Because photons can mimic atoms and electrons in devices and materials, photonic chips can harness the quantum features of photons to perform calculations in quantum chemistry faster and more efficiently than classical computers. This applies particularly to problems involving complex molecules that comprise multiple atoms, which quickly become intractable even for supercomputers. The speedup in computation could ultimately lead to better design and discovery of new pharmaceutical products, materials and industrial catalysts.
“Fortunately, the structures and interactions of some atoms are already known and mathematically described, so we ought to be able to design our waveguides to simulate those atoms on a chip,” Assoc Prof Kwek notes.

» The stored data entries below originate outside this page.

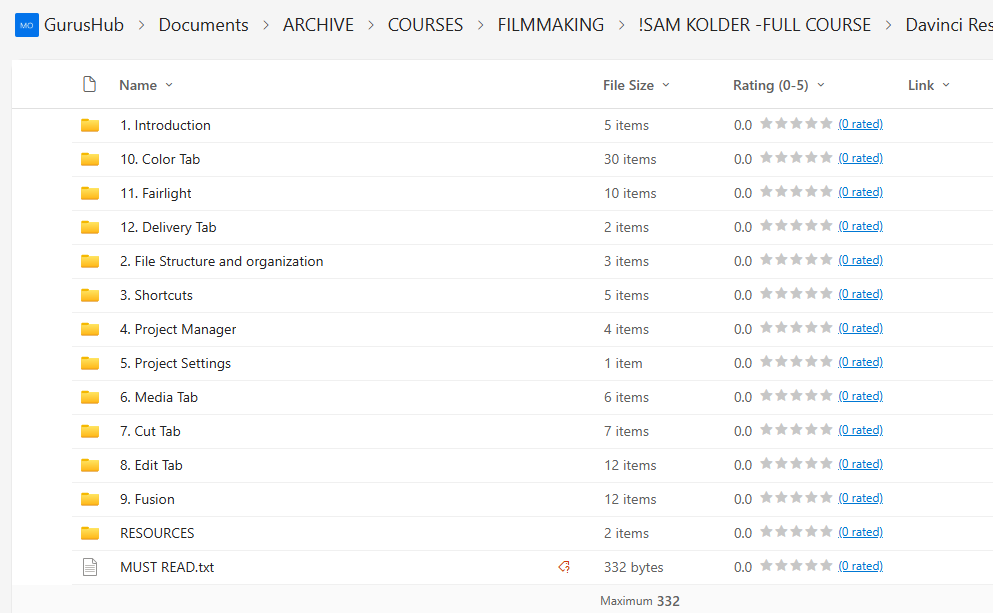993x613 pixels.
Task: Click the 9. Fusion folder icon
Action: pyautogui.click(x=90, y=499)
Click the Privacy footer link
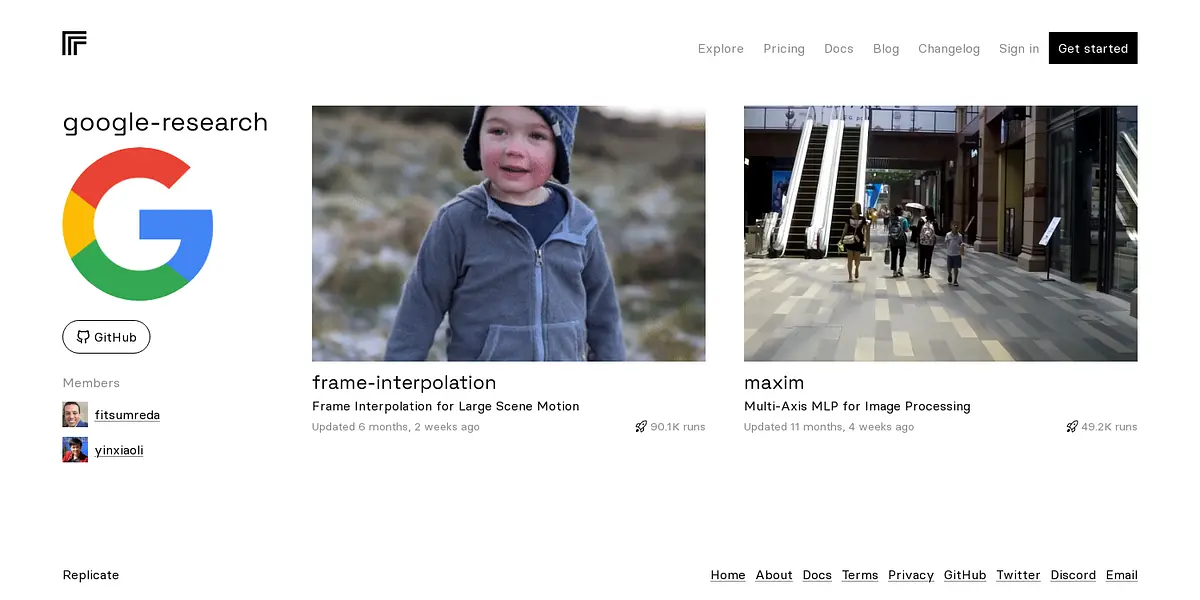 click(x=911, y=575)
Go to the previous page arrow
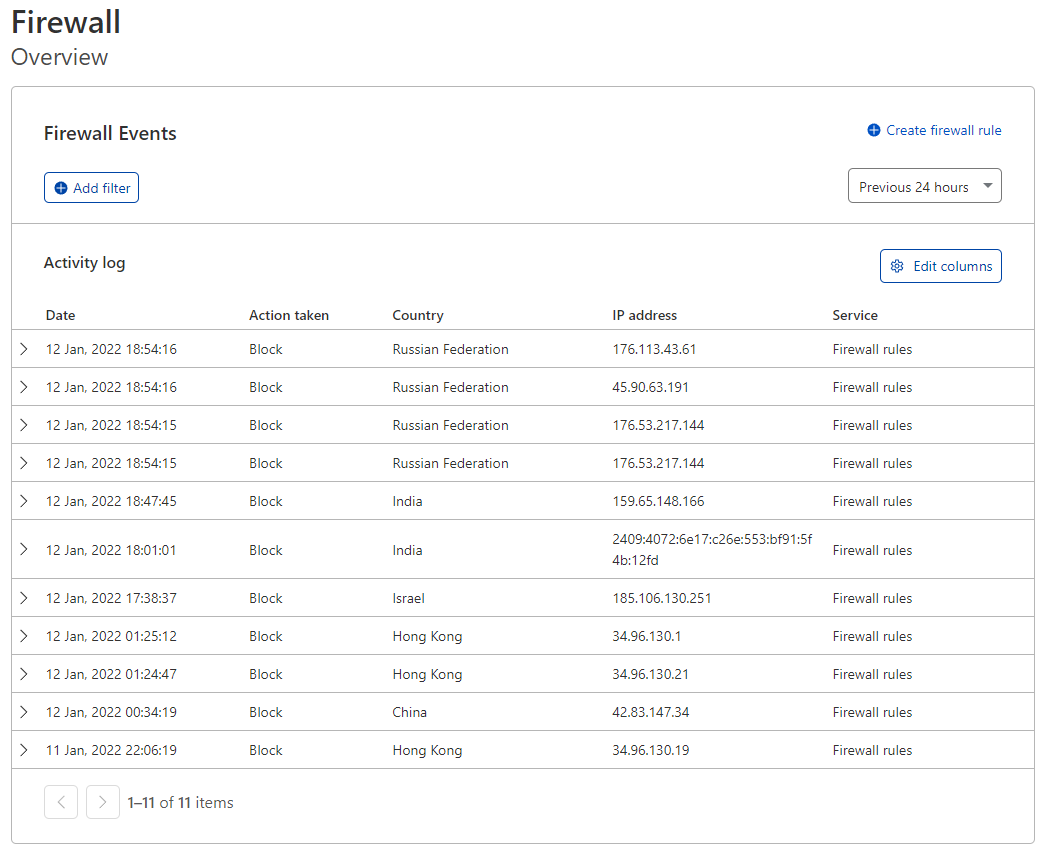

Eventually, with a repository of waveguide configurations representing known chemical structures, one could hypothetically mix and match those configurations to simulate larger and more complex molecules. Conversely, given the light-scattering spectrum of an unknown compound (or even a mixture of unknown compounds), one could reference this database of simulated molecules to learn its identity.
“Simulations of chemical structures could pave the way for novel materials with unique and useful properties, as well as facilitate the development of better sensors. Our proposed quantum photonic computing chip could therefore accelerate progress in a variety of scientific domains,” says Prof Liu.
A superposition of strengths
Although competition is stiff among labs seeking to develop the world’s first quantum photonic computer, Prof Liu and Assoc Prof Kwek are quietly confident that they can leapfrog the bigger players in the field.
“Singapore has built up strong technical capabilities in the semiconductor industry over the years, so we are well positioned to take the lead in silicon-based fabrication of quantum computing chip technology,” says Prof Liu.
Acknowledging that breakthroughs are not achieved in silos, both researchers also point out the multidisciplinary nature of their teams. “NTU is a powerhouse in engineering research internationally, but what’s important is that our engineers work closely alongside physicists so that theory and applied science complement each other,” Prof Liu states, adding that this collaborative approach extends beyond Singapore’s borders to include overseas partners who “help us learn and advance very quickly”.
Wasting no time, Prof Liu and Assoc Prof Kwek have already embarked on creating a prototype based on their ideas. They hope to develop a functional, validated chip for chemical structure simulation within five years.
“Quantum computing will, without a doubt, be a transformative technology. Countries that don’t build capability in this area run the risk of being left behind when their classical computing systems become obsolete,” Prof Liu concludes.